A recent report from Rutgers University’s Education and Employment Research Center, released last week, delves into these questions through qualitative interviews with 83 noncredit students at three community colleges: LaGuardia Community College in New York, Mt. San Antonio College in California and Northern Virginia Community College. These students hadn’t previously earned degrees. Interviewees’ ages ranged from 18 to 60, though the majority were adult learners between the ages of 25 and 49.

“It’s always important to talk to the students,” said Kathy Hughes, senior research consultant at the Education and Employment Research Center and an author of the report, “and researchers really hadn’t done much of that so far” when it comes to students in short-term noncredit workforce programs.

For researchers, a noteworthy finding was that most of the interviewees, 71 percent, had previously attended college. Almost two-thirds of those who enrolled in the past only took credit-bearing courses. Smaller shares enrolled in noncredit courses or a mix of both, 12 percent and 15 percent, respectively. A quarter of interviewees were enrolled in credit or multiple noncredit programs while participating in the study.

Hughes said the reasons college didn’t work out for them in the first go-around varied widely. Many hit financial barriers. Some started college during the COVID-19 pandemic and struggled with online learning. Others became parents. Classes outside their interests deterred some.

“For many of them, [a noncredit program] felt like something that they were finally able to achieve,” Hughes said, “because it was short term, because it was free or low cost. This felt finally feasible, practical, possible.”

Many students were driven to these noncredit programs because of that sense of feasibility in contrast to the longer, more costly degree programs they’d tried before, the report found.

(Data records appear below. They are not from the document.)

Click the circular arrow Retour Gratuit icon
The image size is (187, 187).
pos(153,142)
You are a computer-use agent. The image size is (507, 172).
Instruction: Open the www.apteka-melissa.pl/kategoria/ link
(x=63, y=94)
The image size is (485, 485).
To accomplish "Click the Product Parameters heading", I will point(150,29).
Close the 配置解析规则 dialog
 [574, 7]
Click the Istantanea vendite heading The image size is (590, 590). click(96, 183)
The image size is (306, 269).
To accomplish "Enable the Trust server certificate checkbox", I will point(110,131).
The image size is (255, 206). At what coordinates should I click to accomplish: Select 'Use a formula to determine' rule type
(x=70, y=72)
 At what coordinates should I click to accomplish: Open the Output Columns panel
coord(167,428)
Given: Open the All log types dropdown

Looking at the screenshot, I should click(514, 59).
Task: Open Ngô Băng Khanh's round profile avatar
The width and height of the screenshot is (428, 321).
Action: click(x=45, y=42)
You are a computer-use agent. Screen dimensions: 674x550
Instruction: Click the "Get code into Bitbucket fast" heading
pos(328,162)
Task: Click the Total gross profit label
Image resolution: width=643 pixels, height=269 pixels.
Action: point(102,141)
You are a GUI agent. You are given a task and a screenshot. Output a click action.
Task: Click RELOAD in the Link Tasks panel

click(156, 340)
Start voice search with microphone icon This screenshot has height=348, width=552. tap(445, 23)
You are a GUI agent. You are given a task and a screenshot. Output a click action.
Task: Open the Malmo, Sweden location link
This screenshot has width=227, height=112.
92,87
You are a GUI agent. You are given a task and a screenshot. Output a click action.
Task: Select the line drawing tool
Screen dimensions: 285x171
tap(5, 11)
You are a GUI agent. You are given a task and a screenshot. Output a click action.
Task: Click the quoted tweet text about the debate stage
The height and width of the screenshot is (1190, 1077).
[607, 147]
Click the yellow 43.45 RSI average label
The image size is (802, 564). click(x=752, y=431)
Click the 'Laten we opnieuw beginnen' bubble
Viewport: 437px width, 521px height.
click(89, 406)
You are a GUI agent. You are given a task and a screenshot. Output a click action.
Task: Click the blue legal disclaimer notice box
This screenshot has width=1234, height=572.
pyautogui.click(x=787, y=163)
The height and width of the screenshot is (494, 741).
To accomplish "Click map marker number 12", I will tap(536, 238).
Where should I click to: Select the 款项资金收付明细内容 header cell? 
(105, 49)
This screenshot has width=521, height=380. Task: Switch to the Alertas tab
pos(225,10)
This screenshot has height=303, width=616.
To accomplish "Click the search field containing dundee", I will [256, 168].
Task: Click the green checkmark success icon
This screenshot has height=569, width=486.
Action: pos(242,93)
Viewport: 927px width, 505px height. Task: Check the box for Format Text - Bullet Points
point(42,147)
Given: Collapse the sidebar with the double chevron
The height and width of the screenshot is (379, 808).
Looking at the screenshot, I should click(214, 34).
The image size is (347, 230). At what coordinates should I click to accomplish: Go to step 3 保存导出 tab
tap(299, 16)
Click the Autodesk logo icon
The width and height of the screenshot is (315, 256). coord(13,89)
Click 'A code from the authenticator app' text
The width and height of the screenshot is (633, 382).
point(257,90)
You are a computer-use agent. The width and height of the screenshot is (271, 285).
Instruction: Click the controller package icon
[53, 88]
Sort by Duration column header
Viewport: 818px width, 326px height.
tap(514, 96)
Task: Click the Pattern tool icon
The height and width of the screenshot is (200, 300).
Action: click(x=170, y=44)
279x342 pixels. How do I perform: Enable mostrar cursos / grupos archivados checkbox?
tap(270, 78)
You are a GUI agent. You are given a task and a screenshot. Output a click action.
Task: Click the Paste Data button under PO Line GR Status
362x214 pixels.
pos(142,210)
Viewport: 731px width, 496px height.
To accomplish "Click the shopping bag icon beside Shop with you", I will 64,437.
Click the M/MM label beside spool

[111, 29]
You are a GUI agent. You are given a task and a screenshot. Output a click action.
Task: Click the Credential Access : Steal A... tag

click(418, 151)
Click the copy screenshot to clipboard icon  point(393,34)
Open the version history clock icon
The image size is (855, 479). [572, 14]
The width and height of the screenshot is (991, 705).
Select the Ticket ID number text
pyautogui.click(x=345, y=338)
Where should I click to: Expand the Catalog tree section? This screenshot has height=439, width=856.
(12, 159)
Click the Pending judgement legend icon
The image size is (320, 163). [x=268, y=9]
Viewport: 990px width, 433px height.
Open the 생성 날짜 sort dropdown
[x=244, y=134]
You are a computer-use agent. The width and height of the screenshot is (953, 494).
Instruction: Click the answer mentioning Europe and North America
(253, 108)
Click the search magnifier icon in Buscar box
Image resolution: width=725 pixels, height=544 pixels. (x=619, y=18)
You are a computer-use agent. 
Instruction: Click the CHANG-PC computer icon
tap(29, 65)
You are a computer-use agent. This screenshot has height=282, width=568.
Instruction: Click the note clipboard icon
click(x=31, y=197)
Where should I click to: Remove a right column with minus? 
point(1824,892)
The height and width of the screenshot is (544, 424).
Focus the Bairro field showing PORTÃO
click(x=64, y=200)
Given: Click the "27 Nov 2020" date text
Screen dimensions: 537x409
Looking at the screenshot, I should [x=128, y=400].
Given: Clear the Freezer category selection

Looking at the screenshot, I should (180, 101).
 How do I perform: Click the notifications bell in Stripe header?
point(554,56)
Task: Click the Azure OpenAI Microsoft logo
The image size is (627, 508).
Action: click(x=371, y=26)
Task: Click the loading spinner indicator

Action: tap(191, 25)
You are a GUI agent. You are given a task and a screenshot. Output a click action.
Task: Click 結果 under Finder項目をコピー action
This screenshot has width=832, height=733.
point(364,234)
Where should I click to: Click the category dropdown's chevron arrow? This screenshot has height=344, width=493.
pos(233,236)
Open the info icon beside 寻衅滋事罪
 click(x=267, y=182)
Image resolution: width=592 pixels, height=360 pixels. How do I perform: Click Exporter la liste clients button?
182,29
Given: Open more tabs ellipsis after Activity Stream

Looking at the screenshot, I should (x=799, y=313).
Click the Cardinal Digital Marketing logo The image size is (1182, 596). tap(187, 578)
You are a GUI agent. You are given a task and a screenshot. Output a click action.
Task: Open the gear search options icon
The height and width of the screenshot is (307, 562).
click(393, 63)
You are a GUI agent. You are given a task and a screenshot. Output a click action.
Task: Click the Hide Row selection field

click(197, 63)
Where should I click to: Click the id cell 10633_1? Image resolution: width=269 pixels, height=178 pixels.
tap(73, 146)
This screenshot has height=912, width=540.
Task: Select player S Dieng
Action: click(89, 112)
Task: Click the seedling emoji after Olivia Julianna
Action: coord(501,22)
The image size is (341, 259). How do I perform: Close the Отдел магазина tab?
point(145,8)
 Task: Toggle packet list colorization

“Some of the decisions are really driven by cost, location, feasibility,” said Michelle Van Noy, director of the Education and Employment Research Center and an author of the report. “Does this program come at a time that it fits in my life? There’s this really high degree of pragmatism at play here that influences their career trajectories.”

The report also found that students had different goals for their noncredit programs.

Some wanted to immediately get a job or a better-paying role, while others saw the programs as a stepping stone to further higher education. Of those students, some had specific plans for how their programs fit into a wider educational path, while others didn’t. For example, one student described doing a pharmacy tech program in hopes of one day becoming a nurse, even though one program doesn’t directly lead to the other.

It’s a sign students need “advising across the range of different options,” said Van Noy, given some students don’t fully understand what programs lead to their intended careers—or don’t even know noncredit programs exist when they first start college.

She also believes it’s important that higher ed leaders consider not only how noncredit programs can stack and lead to degrees but also whether they offer clear pathways to well-paying jobs, since so many noncredit students are looking for immediate career progress.

“A really important consideration … is to listen to the students, to hear the students in terms of what they’re looking for,” Van Noy said. It’s worth “figuring out which programs will lead to those good jobs” and consider “the quality of jobs that are out there that are associated with many of the programs that students are interested in.” She noted that just because a program is popular and attracts students doesn’t mean it’s ultimately getting students the jobs they want.

The research center plans to do further studies on these students, breaking down their employment histories and the costs of their programs, including nontuition expenses such as textbooks and other supplies. The researchers also want to better understand these students’ job outcomes.

The report details students’ “hopes for these programs,” said Van Noy. But the “lingering question” is “what ended up happening? Where did it take them?”